▶ [Ejercicio planteado 1] Presenta como lista numerada las filas comprendidas entre la que contiene "You are a computer-use agent. The image size is (1356, 691)." y la que contiene "will pyautogui.click(x=740, y=366).", ambas incluidas, y omite las líneas en blanco.

▶ [Sección del texto]
================

Por Germán Ayala Osorio, comunicador
social y politólogo
Negociar
la paz sobre la base de una agenda, siempre generará controversia en torno a
los puntos o temas que se incluyeron o sobre los que se quedaron por fuera.
El
proceso de paz en La Habana avanza lentamente, en medio de un creciente
ambiente de polarización ideológica aupado por sectores de Derecha que desean
que la guerra continúe. Y es así, porque preocupa lo que se negocia, pero poca
importancia se le da a la reflexión ética y moral que debe guiar no sólo las
negociaciones, sino la implementación de lo acordado, sin dejar de revisar el
comportamiento ético y moral de quienes hoy están sentados en Cuba negociando
la paz para Colombia.
Por
ese camino, quienes hoy negocian la paz en La Habana, arrastran una historia en
la que, justamente, las grandes proscritas han sido la ética y la moral. La
dificultad, entonces, no radica en negociar, sino en los referentes morales y
éticos sobre los cuales se sostiene lo negociado y sobre los que deberá la
sociedad colombiana apalancar el necesario y urgente redireccionamiento de las
formas como viene resolviendo los conflictos y manejando los asuntos públicos y
del Estado.
No
debería, pues, preocuparnos tanto qué y cómo se negocia, sino la apuesta ética
y moral que logre salir del encuentro de dos bandos que justamente han sido
incapaces de erigirse como referentes éticos y morales para una sociedad
atomizada como la colombiana, pero sobre todo, que exhibe fracasos en sus
procesos civilizatorios. Aquí está el meollo del asunto.
La desconfianza
La
desconfianza entre los negociadores de las Farc y del Gobierno de Santos es
evidente y recíproca. Además, histórica. Y no es para menos. Son 50 años de una
guerra degradada que ha servido para visibilizar, de un lado, las prácticas éticas con las cuales guerrilleros han
intentado legitimarse como una opción liberadora, como ejércitos que le van a
quitar el yugo a un pueblo que sufre; y del lado de la clase dirigente y
política de la cual hace parte Santos y varios miembros de su equipo
negociador, hay que decir que históricamente se presenta como una única opción
de poder, asociada a la incontrastable capacidad de unas pocas familias ‘decentes’,
para llevar los destinos del Estado. El asunto es de linaje, de tradición.

================

Registros de datos:
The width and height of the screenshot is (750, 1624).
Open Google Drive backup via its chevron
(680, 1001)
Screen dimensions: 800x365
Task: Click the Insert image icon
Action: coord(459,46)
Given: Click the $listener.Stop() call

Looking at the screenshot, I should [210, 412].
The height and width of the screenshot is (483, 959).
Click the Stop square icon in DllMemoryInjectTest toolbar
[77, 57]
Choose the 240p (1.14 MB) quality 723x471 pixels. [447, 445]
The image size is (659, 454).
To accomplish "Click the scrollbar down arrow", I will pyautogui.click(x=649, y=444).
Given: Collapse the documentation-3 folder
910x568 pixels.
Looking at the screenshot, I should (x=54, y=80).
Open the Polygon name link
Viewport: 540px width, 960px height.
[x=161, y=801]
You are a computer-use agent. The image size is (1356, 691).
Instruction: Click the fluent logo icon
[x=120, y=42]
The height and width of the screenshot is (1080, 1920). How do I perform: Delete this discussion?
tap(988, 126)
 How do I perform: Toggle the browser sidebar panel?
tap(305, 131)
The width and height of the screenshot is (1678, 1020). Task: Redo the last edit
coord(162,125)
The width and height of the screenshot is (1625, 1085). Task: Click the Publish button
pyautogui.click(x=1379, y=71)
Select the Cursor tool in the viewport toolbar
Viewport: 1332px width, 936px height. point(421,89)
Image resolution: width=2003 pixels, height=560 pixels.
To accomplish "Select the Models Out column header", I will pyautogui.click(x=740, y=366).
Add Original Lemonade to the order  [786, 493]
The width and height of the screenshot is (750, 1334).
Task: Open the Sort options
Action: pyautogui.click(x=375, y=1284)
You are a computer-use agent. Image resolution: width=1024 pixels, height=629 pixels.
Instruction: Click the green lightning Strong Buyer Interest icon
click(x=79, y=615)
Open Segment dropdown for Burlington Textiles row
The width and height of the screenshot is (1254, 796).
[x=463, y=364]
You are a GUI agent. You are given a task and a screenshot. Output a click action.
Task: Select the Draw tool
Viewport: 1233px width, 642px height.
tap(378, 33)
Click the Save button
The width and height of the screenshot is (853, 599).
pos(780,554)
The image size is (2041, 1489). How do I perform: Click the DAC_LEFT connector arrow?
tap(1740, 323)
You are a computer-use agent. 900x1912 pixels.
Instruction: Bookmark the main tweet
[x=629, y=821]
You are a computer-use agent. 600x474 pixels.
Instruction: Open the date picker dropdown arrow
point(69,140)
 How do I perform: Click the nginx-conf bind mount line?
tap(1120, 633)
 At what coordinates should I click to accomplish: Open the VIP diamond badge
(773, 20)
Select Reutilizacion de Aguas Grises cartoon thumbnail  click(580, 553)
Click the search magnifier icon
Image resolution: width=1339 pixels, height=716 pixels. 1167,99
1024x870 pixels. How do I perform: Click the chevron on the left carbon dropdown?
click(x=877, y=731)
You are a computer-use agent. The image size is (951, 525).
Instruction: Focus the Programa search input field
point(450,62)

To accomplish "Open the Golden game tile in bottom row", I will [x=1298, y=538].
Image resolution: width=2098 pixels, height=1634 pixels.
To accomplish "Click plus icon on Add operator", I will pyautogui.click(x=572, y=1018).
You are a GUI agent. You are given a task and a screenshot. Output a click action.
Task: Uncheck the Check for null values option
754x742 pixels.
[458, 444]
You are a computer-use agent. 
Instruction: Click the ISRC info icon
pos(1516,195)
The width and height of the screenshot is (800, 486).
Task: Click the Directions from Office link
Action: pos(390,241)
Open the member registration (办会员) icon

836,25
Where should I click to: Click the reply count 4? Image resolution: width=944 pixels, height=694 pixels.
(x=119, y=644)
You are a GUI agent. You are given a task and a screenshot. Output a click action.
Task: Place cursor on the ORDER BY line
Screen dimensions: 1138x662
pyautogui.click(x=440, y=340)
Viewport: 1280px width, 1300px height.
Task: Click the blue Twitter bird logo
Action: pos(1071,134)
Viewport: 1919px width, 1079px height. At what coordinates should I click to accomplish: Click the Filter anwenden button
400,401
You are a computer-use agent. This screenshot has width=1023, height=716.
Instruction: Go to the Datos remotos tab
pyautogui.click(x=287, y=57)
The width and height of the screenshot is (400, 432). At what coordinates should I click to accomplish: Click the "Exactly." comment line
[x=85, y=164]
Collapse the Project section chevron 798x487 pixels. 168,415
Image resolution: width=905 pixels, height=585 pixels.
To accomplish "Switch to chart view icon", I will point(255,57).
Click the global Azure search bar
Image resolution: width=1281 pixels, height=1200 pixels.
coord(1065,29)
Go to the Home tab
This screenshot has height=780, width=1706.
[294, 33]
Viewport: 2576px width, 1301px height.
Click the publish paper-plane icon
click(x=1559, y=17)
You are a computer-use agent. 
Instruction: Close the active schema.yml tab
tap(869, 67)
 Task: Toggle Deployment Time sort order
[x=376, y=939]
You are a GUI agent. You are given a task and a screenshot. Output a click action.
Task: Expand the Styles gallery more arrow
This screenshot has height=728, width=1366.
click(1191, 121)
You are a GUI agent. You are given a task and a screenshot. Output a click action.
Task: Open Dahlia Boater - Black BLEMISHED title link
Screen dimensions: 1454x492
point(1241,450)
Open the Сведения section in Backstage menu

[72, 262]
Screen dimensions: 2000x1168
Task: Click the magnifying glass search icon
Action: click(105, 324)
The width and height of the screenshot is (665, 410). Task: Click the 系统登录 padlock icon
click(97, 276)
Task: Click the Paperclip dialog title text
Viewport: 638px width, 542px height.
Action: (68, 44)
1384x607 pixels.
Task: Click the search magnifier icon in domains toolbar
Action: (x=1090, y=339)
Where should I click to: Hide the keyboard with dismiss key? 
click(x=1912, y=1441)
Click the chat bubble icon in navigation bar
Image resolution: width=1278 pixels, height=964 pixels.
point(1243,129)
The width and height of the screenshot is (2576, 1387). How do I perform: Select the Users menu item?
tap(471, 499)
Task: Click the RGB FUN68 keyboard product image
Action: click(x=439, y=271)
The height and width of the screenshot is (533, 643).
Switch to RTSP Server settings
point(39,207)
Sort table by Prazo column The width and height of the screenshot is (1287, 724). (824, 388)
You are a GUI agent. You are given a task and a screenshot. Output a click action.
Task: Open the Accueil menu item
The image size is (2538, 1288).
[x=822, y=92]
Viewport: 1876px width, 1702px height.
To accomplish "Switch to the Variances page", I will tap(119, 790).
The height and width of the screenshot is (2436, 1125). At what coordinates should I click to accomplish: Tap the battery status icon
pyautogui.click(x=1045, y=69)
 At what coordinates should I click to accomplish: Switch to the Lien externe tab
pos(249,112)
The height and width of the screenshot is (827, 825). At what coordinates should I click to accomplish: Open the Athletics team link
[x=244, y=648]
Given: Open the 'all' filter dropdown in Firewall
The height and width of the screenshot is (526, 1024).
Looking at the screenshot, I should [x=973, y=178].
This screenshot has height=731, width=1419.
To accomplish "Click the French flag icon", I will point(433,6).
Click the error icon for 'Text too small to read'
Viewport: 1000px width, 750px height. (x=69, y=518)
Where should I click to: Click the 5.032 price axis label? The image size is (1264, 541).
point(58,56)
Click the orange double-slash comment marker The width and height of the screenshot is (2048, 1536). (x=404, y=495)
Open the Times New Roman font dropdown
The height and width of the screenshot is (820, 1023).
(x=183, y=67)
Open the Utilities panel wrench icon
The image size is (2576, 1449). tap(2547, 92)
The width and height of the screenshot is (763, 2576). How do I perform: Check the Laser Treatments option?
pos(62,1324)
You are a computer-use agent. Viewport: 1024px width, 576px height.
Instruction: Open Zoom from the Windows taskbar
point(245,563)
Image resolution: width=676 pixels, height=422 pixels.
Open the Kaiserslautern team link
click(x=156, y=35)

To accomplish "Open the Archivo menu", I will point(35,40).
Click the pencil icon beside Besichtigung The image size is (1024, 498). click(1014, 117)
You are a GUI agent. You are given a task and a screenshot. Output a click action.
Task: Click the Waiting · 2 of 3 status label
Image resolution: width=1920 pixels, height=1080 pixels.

================

▶ [Ejercicio planteado 2] Traduce al inglés esta oración del texto sobre el proceso de paz en La Habana: «La desconfianza entre los negociadores de las Farc y del Gobierno de Santos es evidente y recíproca.»

▶ [Respuesta completa 1]
1. You are a computer-use agent. The image size is (1356, 691).
2. Instruction: Click the fluent logo icon
3. [x=120, y=42]
4. The height and width of the screenshot is (1080, 1920). How do I perform: Delete this discussion?
5. tap(988, 126)
6.  How do I perform: Toggle the browser sidebar panel?
7. tap(305, 131)
8. The width and height of the screenshot is (1678, 1020). Task: Redo the last edit
9. coord(162,125)
10. The width and height of the screenshot is (1625, 1085). Task: Click the Publish button
11. pyautogui.click(x=1379, y=71)
12. Select the Cursor tool in the viewport toolbar
13. Viewport: 1332px width, 936px height. point(421,89)
14. Image resolution: width=2003 pixels, height=560 pixels.
15. To accomplish "Select the Models Out column header", I will pyautogui.click(x=740, y=366).

▶ [Respuesta completa 2] The distrust between the negotiators of the Farc and of the Santos Government is evident and mutual.